Source records:
• • • • • • •

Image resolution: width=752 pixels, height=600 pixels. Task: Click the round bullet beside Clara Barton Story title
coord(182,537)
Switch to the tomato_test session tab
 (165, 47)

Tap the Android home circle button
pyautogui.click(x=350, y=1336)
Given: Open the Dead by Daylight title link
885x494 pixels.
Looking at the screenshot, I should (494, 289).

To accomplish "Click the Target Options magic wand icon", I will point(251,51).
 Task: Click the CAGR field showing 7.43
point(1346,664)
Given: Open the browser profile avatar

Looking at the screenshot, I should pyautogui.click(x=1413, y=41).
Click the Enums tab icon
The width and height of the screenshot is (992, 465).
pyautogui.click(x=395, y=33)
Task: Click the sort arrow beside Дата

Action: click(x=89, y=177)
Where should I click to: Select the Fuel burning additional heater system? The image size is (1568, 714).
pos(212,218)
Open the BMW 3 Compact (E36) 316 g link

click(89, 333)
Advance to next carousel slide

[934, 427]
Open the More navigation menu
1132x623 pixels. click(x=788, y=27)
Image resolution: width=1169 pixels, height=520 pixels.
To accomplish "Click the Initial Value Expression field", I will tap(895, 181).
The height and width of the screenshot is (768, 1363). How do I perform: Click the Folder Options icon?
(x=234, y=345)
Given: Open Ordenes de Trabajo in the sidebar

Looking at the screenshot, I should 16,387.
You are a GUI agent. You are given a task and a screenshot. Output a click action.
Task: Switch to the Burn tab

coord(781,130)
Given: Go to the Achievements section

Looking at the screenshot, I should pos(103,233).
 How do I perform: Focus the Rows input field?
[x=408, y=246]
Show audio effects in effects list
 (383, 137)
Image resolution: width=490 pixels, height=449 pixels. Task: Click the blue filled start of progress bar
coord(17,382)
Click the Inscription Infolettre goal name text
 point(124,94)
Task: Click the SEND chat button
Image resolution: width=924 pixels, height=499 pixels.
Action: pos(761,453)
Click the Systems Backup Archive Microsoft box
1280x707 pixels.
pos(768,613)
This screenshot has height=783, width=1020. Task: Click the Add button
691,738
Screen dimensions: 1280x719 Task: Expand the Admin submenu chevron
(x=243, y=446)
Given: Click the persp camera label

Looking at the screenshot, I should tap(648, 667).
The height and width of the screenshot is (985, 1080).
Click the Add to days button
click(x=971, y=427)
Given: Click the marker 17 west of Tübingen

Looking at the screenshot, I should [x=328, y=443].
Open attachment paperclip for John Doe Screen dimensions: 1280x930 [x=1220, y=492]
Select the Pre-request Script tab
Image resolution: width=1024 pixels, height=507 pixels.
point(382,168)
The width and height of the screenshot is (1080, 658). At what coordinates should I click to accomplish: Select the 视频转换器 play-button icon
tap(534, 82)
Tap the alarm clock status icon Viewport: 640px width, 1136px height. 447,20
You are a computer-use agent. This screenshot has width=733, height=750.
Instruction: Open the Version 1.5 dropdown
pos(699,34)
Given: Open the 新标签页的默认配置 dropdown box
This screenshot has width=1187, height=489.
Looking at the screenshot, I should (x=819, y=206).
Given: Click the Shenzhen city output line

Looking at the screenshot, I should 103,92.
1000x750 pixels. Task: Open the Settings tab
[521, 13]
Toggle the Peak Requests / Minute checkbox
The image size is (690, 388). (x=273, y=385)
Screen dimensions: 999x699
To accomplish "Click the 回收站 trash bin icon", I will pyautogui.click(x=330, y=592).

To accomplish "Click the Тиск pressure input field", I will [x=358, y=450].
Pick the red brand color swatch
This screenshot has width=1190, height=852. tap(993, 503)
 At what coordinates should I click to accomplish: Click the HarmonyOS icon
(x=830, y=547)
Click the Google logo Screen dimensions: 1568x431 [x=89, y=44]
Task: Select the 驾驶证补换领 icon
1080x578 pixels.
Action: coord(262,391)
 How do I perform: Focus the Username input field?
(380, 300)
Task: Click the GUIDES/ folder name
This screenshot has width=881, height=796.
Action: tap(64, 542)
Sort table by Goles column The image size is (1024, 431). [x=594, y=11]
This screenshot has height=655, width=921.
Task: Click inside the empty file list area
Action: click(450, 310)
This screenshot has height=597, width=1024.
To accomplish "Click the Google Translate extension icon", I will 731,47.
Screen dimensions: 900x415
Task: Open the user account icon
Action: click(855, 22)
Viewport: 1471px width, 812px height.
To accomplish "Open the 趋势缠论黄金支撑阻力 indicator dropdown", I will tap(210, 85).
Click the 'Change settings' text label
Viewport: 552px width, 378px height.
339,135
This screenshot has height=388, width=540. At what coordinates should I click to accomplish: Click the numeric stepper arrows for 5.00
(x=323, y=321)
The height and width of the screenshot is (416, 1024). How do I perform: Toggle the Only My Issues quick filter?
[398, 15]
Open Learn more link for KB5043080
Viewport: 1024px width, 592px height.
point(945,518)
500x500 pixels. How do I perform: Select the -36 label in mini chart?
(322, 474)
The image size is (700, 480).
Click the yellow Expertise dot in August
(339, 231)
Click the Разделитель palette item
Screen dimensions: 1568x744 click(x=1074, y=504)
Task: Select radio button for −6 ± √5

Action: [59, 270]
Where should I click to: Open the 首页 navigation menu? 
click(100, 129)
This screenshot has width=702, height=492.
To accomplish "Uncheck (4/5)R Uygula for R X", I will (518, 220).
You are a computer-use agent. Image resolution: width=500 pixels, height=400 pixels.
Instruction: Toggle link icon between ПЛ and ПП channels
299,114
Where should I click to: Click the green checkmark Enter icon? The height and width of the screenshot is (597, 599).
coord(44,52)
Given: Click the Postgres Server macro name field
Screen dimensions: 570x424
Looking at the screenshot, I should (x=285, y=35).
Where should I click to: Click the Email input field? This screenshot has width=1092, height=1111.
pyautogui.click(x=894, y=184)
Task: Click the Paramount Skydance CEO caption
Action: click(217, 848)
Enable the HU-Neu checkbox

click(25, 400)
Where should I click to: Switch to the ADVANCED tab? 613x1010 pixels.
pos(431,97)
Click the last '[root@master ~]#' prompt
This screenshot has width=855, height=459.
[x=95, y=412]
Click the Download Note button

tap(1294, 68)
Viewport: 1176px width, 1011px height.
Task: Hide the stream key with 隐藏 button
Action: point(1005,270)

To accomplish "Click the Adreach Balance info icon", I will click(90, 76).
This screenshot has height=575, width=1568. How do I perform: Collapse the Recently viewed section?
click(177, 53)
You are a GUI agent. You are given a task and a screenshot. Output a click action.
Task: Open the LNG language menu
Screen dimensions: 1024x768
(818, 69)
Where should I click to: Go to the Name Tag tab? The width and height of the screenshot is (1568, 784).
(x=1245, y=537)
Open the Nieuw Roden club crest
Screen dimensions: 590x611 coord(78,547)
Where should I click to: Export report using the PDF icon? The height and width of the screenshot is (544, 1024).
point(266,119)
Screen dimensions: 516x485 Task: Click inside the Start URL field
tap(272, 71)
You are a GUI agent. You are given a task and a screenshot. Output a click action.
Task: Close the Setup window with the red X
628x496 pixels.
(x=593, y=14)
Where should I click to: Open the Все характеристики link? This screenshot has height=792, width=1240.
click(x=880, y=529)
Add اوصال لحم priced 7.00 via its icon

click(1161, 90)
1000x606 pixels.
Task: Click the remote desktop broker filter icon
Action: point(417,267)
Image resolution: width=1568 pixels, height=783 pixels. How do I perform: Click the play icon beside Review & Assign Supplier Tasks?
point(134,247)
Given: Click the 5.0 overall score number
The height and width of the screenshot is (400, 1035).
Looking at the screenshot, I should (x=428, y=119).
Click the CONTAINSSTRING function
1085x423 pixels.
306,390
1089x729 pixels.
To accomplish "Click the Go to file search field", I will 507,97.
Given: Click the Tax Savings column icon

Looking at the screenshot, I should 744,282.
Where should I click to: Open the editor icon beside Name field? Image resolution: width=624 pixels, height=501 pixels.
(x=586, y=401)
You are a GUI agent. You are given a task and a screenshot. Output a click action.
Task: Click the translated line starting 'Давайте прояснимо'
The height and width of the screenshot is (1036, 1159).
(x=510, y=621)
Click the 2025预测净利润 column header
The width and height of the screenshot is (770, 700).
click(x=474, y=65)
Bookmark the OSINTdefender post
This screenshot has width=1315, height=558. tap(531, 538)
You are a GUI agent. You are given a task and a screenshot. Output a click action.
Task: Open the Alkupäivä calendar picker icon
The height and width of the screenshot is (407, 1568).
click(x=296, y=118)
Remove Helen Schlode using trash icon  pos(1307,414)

• • • • • • •

= Exercise directions =
In the data above, which lines lie between the line with "Given: Click the persp camera label" and the line with "Task: Click the GUIDES/ folder name", inclusive? Print those lines exactly and nothing else.

= Answer box =
Given: Click the persp camera label

Looking at the screenshot, I should tap(648, 667).
The height and width of the screenshot is (985, 1080).
Click the Add to days button
click(x=971, y=427)
Given: Click the marker 17 west of Tübingen

Looking at the screenshot, I should [x=328, y=443].
Open attachment paperclip for John Doe Screen dimensions: 1280x930 [x=1220, y=492]
Select the Pre-request Script tab
Image resolution: width=1024 pixels, height=507 pixels.
point(382,168)
The width and height of the screenshot is (1080, 658). At what coordinates should I click to accomplish: Select the 视频转换器 play-button icon
tap(534, 82)
Tap the alarm clock status icon Viewport: 640px width, 1136px height. 447,20
You are a computer-use agent. This screenshot has width=733, height=750.
Instruction: Open the Version 1.5 dropdown
pos(699,34)
Given: Open the 新标签页的默认配置 dropdown box
This screenshot has width=1187, height=489.
Looking at the screenshot, I should (x=819, y=206).
Given: Click the Shenzhen city output line

Looking at the screenshot, I should 103,92.
1000x750 pixels. Task: Open the Settings tab
[521, 13]
Toggle the Peak Requests / Minute checkbox
The image size is (690, 388). (x=273, y=385)
Screen dimensions: 999x699
To accomplish "Click the 回收站 trash bin icon", I will pyautogui.click(x=330, y=592).

To accomplish "Click the Тиск pressure input field", I will [x=358, y=450].
Pick the red brand color swatch
This screenshot has width=1190, height=852. tap(993, 503)
 At what coordinates should I click to accomplish: Click the HarmonyOS icon
(x=830, y=547)
Click the Google logo Screen dimensions: 1568x431 [x=89, y=44]
Task: Select the 驾驶证补换领 icon
1080x578 pixels.
Action: coord(262,391)
 How do I perform: Focus the Username input field?
(380, 300)
Task: Click the GUIDES/ folder name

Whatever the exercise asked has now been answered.